■ **Required task**:
Answer these questions from the forum thread below:
1. To which site does the first poster suspect a trojan is redirecting them?
2. What flagged Chitika as having a browser exploit?
3. When did Chitika remove the third-party graphic ad?

■ **Selection**:

++++++++++++++++++++

I have even had this happen on Facebook. Is it possible that I have a trojan that is randomly redirecting me to chitika.net?


----------



## ChitikaJon (Jul 10, 2009)

Hi Kyle,

I work at Chitika, and can shed light on at least some of the problem. McAfee's SiteAdvisor had flagged us as having a browser exploit because of a third party graphic ad. We removed this ad at the start of June, and have been working with them since to try to get our name cleared in their database.

However, that popping up on Facebook is a surprise to me -- I am not aware of any trojan's that would be directing you to our site, but if you do get that alert when looking at Facebook again, and if you could please forward on the full link to me, I assure you that I will take a look and try to get to the bottom of it!

Thank you,
Jon


----------



## perfume (Sep 13, 2008)

++++++++++++++++++++

■ **Recorded data**:
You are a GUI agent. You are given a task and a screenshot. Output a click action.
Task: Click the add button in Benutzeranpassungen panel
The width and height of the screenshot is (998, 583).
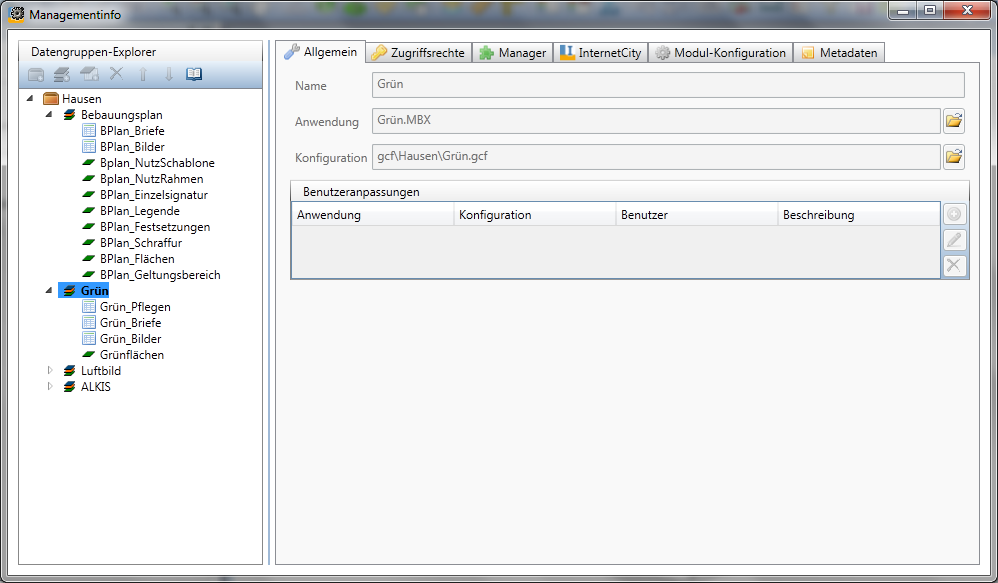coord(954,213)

++++++++++++++++++++

■ **Output for this task**:
1. chitika.net
2. McAfee's SiteAdvisor
3. At the start of June